[Start of Text provided]

If the weather is
going to relent, we’re hoping it will be today. Today we plan to climb Mt
Rogoona on our way over to Lake Myrtle. It’s our only mountain for this
trip. And while we’re putting in weather requests, we’d quite like it to stay
fine for our night by the lake shore. It is a sublime place, but certainly at
its best when the weather is calm and kind.
We wake to an
overcast sky. At least it isn’t raining, and hasn’t since early evening. These
are hopeful signs. Then as we finish up breakfast, the grey clouds yawn and
stretch, and quite soon they’re taking their leave.
With new optimism
we slather on sunscreen, shoulder our packs and step outside to start the uphill
climb. The sun strikes the still-wet shingle roof of the hut and generates a
swirl of steam. By the time we reach the high point of the saddle we’re doing
the same. There we drop our full packs, swig some water, and put essentials
into day packs. From here it’s off-track and uphill to the summit of Mt
Rogoona.
The contrast to our
previous days is stark. The rain has been routed, with just a few wisps of
cloud clinging to the mountain tops. The sky is an intense cerulean blue, and
there is barely a murmur of wind. It would be churlish to complain about the
hot climb, but we do have to work hard to gain the summit. If we needed
encouragement the intricate alpine gardens, miniature tarns and dappled slabs
of dolerite are an ever-varying delight.

[End of Text provided]

To be done:
1. Using the hiking passage, decide whether each statement agrees with it. Answer yes or no and quote the words that settle it.
(a) The walkers wake up to rain.
(b) The walkers carry their full packs all the way to the summit.
(c) Mt Rogoona is the only mountain on this trip.
2. Translate this sentence from the hiking passage into Spanish: "The sky is an intense cerulean blue, and there is barely a murmur of wind."
3. Answer these questions from the hiking passage.
(a) Where are the walkers heading on the day they climb Mt Rogoona?
(b) What rises from the hut roof when the sun strikes it?
(c) What rock forms the dappled slabs near the summit?

[Start of Data shown]

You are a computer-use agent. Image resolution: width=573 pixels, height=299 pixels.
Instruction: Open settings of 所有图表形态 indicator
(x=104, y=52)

[End of Data shown]

Task-by-task results:
1.
(a) No: "At least it isn’t raining"
(b) No: "There we drop our full packs, swig some water, and put essentials into day packs."
(c) Yes: "It’s our only mountain for this trip."

2. El cielo es de un intenso azul cerúleo y apenas hay un murmullo de viento.

3.
(a) Lake Myrtle
(b) A swirl of steam
(c) Dolerite